§ **EXERCISE INSTRUCTIONS**:
Turn every line of the material below into a numbered list, dropping any blank lines.

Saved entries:
## Begin

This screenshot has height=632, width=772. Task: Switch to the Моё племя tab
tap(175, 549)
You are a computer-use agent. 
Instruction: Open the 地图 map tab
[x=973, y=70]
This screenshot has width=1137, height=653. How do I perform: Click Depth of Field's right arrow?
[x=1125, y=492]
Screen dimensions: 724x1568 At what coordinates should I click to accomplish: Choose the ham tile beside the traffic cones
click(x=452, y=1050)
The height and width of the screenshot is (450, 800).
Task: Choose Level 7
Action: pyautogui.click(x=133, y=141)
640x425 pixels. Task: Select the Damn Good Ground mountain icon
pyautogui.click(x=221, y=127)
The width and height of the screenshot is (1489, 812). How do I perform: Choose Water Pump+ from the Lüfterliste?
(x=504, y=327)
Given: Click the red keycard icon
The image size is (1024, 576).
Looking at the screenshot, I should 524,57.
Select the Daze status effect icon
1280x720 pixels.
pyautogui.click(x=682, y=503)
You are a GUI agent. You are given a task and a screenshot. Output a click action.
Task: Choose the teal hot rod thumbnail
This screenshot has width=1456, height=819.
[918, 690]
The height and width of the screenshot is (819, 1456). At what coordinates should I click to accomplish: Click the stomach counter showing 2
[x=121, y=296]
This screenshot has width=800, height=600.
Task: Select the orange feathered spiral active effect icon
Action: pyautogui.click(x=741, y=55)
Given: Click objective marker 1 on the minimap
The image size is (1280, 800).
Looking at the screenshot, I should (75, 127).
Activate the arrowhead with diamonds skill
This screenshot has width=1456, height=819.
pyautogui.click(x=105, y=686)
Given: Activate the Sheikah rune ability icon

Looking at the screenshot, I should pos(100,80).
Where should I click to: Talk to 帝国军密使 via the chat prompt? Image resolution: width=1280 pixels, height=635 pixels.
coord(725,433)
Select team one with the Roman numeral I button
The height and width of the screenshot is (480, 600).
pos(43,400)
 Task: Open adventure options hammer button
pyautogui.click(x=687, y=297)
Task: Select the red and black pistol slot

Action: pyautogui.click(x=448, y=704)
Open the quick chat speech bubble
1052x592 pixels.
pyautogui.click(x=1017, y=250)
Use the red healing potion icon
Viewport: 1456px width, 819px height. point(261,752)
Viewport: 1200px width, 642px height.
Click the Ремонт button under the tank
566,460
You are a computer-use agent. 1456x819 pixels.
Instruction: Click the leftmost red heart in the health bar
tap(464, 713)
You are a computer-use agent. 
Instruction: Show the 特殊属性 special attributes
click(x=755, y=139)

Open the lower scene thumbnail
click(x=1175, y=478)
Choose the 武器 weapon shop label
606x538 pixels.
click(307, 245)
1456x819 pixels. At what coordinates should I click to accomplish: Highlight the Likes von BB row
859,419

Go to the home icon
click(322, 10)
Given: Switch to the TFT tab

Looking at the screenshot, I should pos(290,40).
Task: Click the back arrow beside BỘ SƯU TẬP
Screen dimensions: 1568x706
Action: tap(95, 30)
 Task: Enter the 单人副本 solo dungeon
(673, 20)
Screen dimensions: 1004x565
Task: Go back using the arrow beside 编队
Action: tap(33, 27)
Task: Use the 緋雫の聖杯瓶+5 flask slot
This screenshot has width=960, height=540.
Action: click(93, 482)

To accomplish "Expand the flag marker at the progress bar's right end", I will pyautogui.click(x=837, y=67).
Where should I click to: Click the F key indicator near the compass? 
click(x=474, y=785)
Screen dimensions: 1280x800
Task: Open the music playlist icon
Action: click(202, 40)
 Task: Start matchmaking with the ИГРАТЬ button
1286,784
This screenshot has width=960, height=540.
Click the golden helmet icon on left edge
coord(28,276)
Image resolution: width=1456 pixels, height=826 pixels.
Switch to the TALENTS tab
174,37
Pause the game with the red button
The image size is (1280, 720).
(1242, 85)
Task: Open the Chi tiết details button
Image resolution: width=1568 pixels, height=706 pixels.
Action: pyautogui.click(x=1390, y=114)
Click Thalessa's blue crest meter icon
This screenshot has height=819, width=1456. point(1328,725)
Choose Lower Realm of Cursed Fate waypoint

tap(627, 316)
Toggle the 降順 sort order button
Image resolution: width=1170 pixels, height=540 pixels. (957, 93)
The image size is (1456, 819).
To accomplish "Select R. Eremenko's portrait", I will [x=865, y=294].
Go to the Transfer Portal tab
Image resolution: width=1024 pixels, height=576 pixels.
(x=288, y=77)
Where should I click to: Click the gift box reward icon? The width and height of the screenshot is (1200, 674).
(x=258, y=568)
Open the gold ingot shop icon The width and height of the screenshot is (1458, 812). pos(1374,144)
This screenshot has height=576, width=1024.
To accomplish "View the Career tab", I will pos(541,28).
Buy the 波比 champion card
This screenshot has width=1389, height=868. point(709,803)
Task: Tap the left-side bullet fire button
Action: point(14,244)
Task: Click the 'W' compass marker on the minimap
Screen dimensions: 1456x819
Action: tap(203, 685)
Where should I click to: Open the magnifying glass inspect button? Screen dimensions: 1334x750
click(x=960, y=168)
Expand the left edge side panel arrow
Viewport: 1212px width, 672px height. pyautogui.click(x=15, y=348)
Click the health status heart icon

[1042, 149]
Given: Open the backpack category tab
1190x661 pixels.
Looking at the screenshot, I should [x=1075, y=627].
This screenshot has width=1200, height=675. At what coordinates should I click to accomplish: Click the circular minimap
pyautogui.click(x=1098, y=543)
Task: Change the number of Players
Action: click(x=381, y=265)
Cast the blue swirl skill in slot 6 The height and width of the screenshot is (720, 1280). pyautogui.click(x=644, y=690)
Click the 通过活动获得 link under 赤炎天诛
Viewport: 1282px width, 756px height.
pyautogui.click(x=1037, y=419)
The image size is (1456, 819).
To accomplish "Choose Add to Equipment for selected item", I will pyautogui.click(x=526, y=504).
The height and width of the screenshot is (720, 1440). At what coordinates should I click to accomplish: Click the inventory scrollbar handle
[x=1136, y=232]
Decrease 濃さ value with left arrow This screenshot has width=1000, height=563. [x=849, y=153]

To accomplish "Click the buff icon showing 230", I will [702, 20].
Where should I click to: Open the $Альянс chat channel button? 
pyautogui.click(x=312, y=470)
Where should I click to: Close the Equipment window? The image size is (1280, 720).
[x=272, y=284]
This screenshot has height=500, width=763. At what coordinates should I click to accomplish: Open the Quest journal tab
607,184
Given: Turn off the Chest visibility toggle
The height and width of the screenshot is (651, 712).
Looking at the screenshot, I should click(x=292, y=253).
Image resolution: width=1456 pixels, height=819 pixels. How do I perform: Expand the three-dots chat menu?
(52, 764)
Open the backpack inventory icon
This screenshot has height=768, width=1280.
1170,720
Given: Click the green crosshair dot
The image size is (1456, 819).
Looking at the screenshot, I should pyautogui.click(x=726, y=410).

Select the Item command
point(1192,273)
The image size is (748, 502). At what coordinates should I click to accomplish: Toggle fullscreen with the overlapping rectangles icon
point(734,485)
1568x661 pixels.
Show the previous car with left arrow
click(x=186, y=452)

## End

§ **FINAL ANSWER**:
1. This screenshot has height=632, width=772. Task: Switch to the Моё племя tab
2. tap(175, 549)
3. You are a computer-use agent. 
4. Instruction: Open the 地图 map tab
5. [x=973, y=70]
6. This screenshot has width=1137, height=653. How do I perform: Click Depth of Field's right arrow?
7. [x=1125, y=492]
8. Screen dimensions: 724x1568 At what coordinates should I click to accomplish: Choose the ham tile beside the traffic cones
9. click(x=452, y=1050)
10. The height and width of the screenshot is (450, 800).
11. Task: Choose Level 7
12. Action: pyautogui.click(x=133, y=141)
13. 640x425 pixels. Task: Select the Damn Good Ground mountain icon
14. pyautogui.click(x=221, y=127)
15. The width and height of the screenshot is (1489, 812). How do I perform: Choose Water Pump+ from the Lüfterliste?
16. (x=504, y=327)
17. Given: Click the red keycard icon
18. The image size is (1024, 576).
19. Looking at the screenshot, I should 524,57.
20. Select the Daze status effect icon
21. 1280x720 pixels.
22. pyautogui.click(x=682, y=503)
23. You are a GUI agent. You are given a task and a screenshot. Output a click action.
24. Task: Choose the teal hot rod thumbnail
25. This screenshot has width=1456, height=819.
26. [918, 690]
27. The height and width of the screenshot is (819, 1456). At what coordinates should I click to accomplish: Click the stomach counter showing 2
28. [x=121, y=296]
29. This screenshot has width=800, height=600.
30. Task: Select the orange feathered spiral active effect icon
31. Action: pyautogui.click(x=741, y=55)
32. Given: Click objective marker 1 on the minimap
33. The image size is (1280, 800).
34. Looking at the screenshot, I should (75, 127).
35. Activate the arrowhead with diamonds skill
36. This screenshot has width=1456, height=819.
37. pyautogui.click(x=105, y=686)
38. Given: Activate the Sheikah rune ability icon
39. Looking at the screenshot, I should pos(100,80).
40. Where should I click to: Talk to 帝国军密使 via the chat prompt? Image resolution: width=1280 pixels, height=635 pixels.
41. coord(725,433)
42. Select team one with the Roman numeral I button
43. The height and width of the screenshot is (480, 600).
44. pos(43,400)
45.  Task: Open adventure options hammer button
46. pyautogui.click(x=687, y=297)
47. Task: Select the red and black pistol slot
48. Action: pyautogui.click(x=448, y=704)
49. Open the quick chat speech bubble
50. 1052x592 pixels.
51. pyautogui.click(x=1017, y=250)
52. Use the red healing potion icon
53. Viewport: 1456px width, 819px height. point(261,752)
54. Viewport: 1200px width, 642px height.
55. Click the Ремонт button under the tank
56. 566,460
57. You are a computer-use agent. 1456x819 pixels.
58. Instruction: Click the leftmost red heart in the health bar
59. tap(464, 713)
60. You are a computer-use agent. 
61. Instruction: Show the 特殊属性 special attributes
62. click(x=755, y=139)
63. Open the lower scene thumbnail
64. click(x=1175, y=478)
65. Choose the 武器 weapon shop label
66. 606x538 pixels.
67. click(307, 245)
68. 1456x819 pixels. At what coordinates should I click to accomplish: Highlight the Likes von BB row
69. 859,419
70. Go to the home icon
71. click(322, 10)
72. Given: Switch to the TFT tab
73. Looking at the screenshot, I should pos(290,40).
74. Task: Click the back arrow beside BỘ SƯU TẬP
75. Screen dimensions: 1568x706
76. Action: tap(95, 30)
77.  Task: Enter the 单人副本 solo dungeon
78. (673, 20)
79. Screen dimensions: 1004x565
80. Task: Go back using the arrow beside 编队
81. Action: tap(33, 27)
82. Task: Use the 緋雫の聖杯瓶+5 flask slot
83. This screenshot has width=960, height=540.
84. Action: click(93, 482)
85. To accomplish "Expand the flag marker at the progress bar's right end", I will pyautogui.click(x=837, y=67).
86. Where should I click to: Click the F key indicator near the compass? 
87. click(x=474, y=785)
88. Screen dimensions: 1280x800
89. Task: Open the music playlist icon
90. Action: click(202, 40)
91.  Task: Start matchmaking with the ИГРАТЬ button
92. 1286,784
93. This screenshot has width=960, height=540.
94. Click the golden helmet icon on left edge
95. coord(28,276)
96. Image resolution: width=1456 pixels, height=826 pixels.
97. Switch to the TALENTS tab
98. 174,37
99. Pause the game with the red button
100. The image size is (1280, 720).
101. (1242, 85)
102. Task: Open the Chi tiết details button
103. Image resolution: width=1568 pixels, height=706 pixels.
104. Action: pyautogui.click(x=1390, y=114)
105. Click Thalessa's blue crest meter icon
106. This screenshot has height=819, width=1456. point(1328,725)
107. Choose Lower Realm of Cursed Fate waypoint
108. tap(627, 316)
109. Toggle the 降順 sort order button
110. Image resolution: width=1170 pixels, height=540 pixels. (957, 93)
111. The image size is (1456, 819).
112. To accomplish "Select R. Eremenko's portrait", I will [x=865, y=294].
113. Go to the Transfer Portal tab
114. Image resolution: width=1024 pixels, height=576 pixels.
115. (x=288, y=77)
116. Where should I click to: Click the gift box reward icon? The width and height of the screenshot is (1200, 674).
117. (x=258, y=568)
118. Open the gold ingot shop icon The width and height of the screenshot is (1458, 812). pos(1374,144)
119. This screenshot has height=576, width=1024.
120. To accomplish "View the Career tab", I will pos(541,28).
121. Buy the 波比 champion card
122. This screenshot has width=1389, height=868. point(709,803)
123. Task: Tap the left-side bullet fire button
124. Action: point(14,244)
125. Task: Click the 'W' compass marker on the minimap
126. Screen dimensions: 1456x819
127. Action: tap(203, 685)
128. Where should I click to: Open the magnifying glass inspect button? Screen dimensions: 1334x750
129. click(x=960, y=168)
130. Expand the left edge side panel arrow
131. Viewport: 1212px width, 672px height. pyautogui.click(x=15, y=348)
132. Click the health status heart icon
133. [1042, 149]
134. Given: Open the backpack category tab
135. 1190x661 pixels.
136. Looking at the screenshot, I should [x=1075, y=627].
137. This screenshot has width=1200, height=675. At what coordinates should I click to accomplish: Click the circular minimap
138. pyautogui.click(x=1098, y=543)
139. Task: Change the number of Players
140. Action: click(x=381, y=265)
141. Cast the blue swirl skill in slot 6 The height and width of the screenshot is (720, 1280). pyautogui.click(x=644, y=690)
142. Click the 通过活动获得 link under 赤炎天诛
143. Viewport: 1282px width, 756px height.
144. pyautogui.click(x=1037, y=419)
145. The image size is (1456, 819).
146. To accomplish "Choose Add to Equipment for selected item", I will pyautogui.click(x=526, y=504).
147. The height and width of the screenshot is (720, 1440). At what coordinates should I click to accomplish: Click the inventory scrollbar handle
148. [x=1136, y=232]
149. Decrease 濃さ value with left arrow This screenshot has width=1000, height=563. [x=849, y=153]
150. To accomplish "Click the buff icon showing 230", I will [702, 20].
151. Where should I click to: Open the $Альянс chat channel button? 
152. pyautogui.click(x=312, y=470)
153. Where should I click to: Close the Equipment window? The image size is (1280, 720).
154. [x=272, y=284]
155. This screenshot has height=500, width=763. At what coordinates should I click to accomplish: Open the Quest journal tab
156. 607,184
157. Given: Turn off the Chest visibility toggle
158. The height and width of the screenshot is (651, 712).
159. Looking at the screenshot, I should click(x=292, y=253).
160. Image resolution: width=1456 pixels, height=819 pixels. How do I perform: Expand the three-dots chat menu?
161. (52, 764)
162. Open the backpack inventory icon
163. This screenshot has height=768, width=1280.
164. 1170,720
165. Given: Click the green crosshair dot
166. The image size is (1456, 819).
167. Looking at the screenshot, I should pyautogui.click(x=726, y=410).
168. Select the Item command
169. point(1192,273)
170. The image size is (748, 502). At what coordinates should I click to accomplish: Toggle fullscreen with the overlapping rectangles icon
171. point(734,485)
172. 1568x661 pixels.
173. Show the previous car with left arrow
174. click(x=186, y=452)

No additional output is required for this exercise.